His involvement in the Second Vatican Council began even before the world’s bishops met in Rome, as Vatican officials were planning the Church’s first truly global meeting.

“I remember the first session I attended was in November 1960,” Baum told The Catholic Register, Toronto, in 2012. “I was at the first session of the secretariat in Rome. We had the first meeting with Cardinal Bea and Msgr (later Cardinal) Johannes Willebrands, and this was all about ecumenism. At the end of the meeting Cardinal Bea said, “I just saw the Pope” and he said to us, that he wants the secretariat to prepare a statement to rethink the Church’s relationship to the Jews.”

St John XXIII’s concern about the six million Jews killed in the heart of Europe during World War II largely drove the Second Vatican Council. Baum had already begun publishing in academic journals about Catholic-Jewish relations.

Baum attended all three sessions of the council as a peritus, or theological expert.

Theology

After the council, Baum taught theology and ethics at the University of St Michael’s College in the University of Toronto. He left the priesthood in 1974 and married. He studied sociology at the New School for Social Theory in New York and, in the 1980s, taught in the religious studies department at McGill University, Montreal.

Baum was a frequent target of conservative campaigners in English Canada and the United States. Msgr Vincent Foy, a Canadian theologian, published frequent articles condemning Baum as a “Marxist…ex-priest.” Msgr Foy popularised a theory that Baum had excommunicated himself by marrying before his laicisation was formally recognised by the Vatican. Baum’s opinions on ordination of women and gay marriage drew frequent criticism.
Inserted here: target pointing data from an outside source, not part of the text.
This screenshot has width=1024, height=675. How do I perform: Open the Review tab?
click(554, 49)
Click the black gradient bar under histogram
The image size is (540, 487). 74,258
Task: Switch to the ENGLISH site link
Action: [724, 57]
Baum’s critics were further incensed when he published his 2016 autobiography, The Oil Has Not Run Dry, in which he spoke of his first homosexual experience, at the age of 40.

The author of more than 20 books, Baum said he was never worried by the criticism.

“I live in a dream world in Quebec,” he told The Catholic Register. “I still belong to a wide network of progressive Catholics. I never meet any conservatives.”

He was founder and editor of the influential journal The Ecumenist from 1962 to 2004. The journal highlighted connections between theology and sociology, politics and culture. In his retirement, he became outspoken on Quebec politics, multiculturalism and economics.